You are viewing a plain text version of this content. The canonical link for it is here.

Posted to issues@lucene.apache.org by GitBox <gi...@apache.org> on 2020/03/04 00:23:37 UTC

[GitHub] [lucene-solr] jtibshirani opened a new pull request #1314: Coarse quantization

jtibshirani opened a new pull request #1314: Coarse quantization
URL: https://github.com/apache/lucene-solr/pull/1314

**Note:** this PR is just meant to sketch out an idea and is not meant for detailed review.

This PR shows a kNN approach based on coarse quantization (IVFFlat). It adds a new format `VectorsFormat`, which simply delegates to `DocValuesFormat` and `PostingsFormat` under the hood:
* The original vectors are stored as `BinaryDocValues`.
* The vectors are also clustered, and the cluster information is stored in postings format. In particular, each cluster centroid is encoded to a `BytesRef` to represent a term. Each document belonging to the centroid is added to the postings list for that term.

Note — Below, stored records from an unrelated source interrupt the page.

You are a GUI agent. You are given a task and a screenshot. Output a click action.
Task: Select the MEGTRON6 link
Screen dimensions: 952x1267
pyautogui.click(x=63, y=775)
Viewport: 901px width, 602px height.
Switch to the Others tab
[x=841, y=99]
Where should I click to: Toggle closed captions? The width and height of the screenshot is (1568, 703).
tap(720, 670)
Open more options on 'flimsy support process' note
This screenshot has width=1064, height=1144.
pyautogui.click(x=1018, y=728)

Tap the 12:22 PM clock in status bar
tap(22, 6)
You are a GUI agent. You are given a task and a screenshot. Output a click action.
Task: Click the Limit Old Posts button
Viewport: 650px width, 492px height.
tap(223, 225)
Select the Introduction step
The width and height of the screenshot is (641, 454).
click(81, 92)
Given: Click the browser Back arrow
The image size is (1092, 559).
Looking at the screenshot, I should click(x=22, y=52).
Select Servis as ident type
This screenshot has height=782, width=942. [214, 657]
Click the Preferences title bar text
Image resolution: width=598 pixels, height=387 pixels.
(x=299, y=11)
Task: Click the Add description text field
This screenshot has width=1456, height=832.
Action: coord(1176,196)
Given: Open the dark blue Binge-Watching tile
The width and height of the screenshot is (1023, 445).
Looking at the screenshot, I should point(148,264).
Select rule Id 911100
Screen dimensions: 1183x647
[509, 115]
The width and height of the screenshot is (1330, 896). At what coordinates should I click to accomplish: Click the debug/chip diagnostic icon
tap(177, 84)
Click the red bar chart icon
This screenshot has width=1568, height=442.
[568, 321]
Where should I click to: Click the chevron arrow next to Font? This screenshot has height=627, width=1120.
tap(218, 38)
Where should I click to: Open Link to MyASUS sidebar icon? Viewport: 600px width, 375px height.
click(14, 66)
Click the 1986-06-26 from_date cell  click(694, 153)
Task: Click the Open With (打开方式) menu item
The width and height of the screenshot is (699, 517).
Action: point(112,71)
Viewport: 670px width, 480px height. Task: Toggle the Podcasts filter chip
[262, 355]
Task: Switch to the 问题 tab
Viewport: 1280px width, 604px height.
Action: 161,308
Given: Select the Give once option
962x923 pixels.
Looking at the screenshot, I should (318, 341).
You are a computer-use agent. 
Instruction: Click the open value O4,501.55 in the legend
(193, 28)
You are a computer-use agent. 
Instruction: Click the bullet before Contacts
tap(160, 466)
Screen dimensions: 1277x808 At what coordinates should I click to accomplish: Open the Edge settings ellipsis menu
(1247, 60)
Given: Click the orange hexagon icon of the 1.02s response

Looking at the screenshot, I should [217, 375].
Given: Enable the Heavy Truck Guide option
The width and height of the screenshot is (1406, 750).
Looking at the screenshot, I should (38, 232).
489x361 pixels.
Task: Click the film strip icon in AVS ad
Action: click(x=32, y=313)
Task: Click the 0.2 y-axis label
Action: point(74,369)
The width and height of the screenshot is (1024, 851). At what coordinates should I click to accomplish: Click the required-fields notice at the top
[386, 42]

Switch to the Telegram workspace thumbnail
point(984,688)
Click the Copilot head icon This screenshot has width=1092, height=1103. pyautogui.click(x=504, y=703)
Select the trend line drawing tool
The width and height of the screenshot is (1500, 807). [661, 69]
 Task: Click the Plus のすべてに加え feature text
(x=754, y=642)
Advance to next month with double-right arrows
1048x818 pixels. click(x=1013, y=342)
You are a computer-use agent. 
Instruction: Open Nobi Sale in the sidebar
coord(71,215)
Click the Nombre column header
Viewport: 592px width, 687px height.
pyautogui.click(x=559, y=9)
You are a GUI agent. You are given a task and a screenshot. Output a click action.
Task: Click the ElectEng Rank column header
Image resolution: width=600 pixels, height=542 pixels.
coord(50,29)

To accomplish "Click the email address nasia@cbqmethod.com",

There are currently some pretty big hacks:
* We re-use the existing doc values and postings formats for simplicity. This is fairly fragile since we write to the same files as normal doc values and postings -- I think there would be a conflict if there were both a vector field and a doc values field with the same name.
* To write the postings list, we compute the map from centroid to documents in memory. We then expose it through a hacky `Fields` implementation called `ClusterBackedFields` and pass it to the postings writer. It would be better to avoid this hack and not to compute cluster information using a map.

----------------------------------------------------------------
This is an automated message from the Apache Git Service.
To respond to the message, please log on to GitHub and use the
URL above to go to the specific comment.

For queries about this service, please contact Infrastructure at:
users@infra.apache.org

With regards,
Apache Git Services

---------------------------------------------------------------------
To unsubscribe, e-mail: issues-unsubscribe@lucene.apache.org
For additional commands, e-mail: issues-help@lucene.apache.org

[GitHub] [lucene-solr] jtibshirani commented on issue #1314: LUCENE-9136: Coarse quantization that reuses existing formats.

Posted by GitBox <gi...@apache.org>.

jtibshirani commented on issue #1314: LUCENE-9136: Coarse quantization that reuses existing formats.
URL: https://github.com/apache/lucene-solr/pull/1314#issuecomment-608645326
 
 
   **Benchmarks**
   In these benchmarks, we find the nearest k=10 vectors and record the recall and queries per second. For the number of centroids, we use the heuristic num centroids = sqrt(dataset size).
   
   sift-128-euclidean: a dataset of 1 million SIFT descriptors with 128 dims.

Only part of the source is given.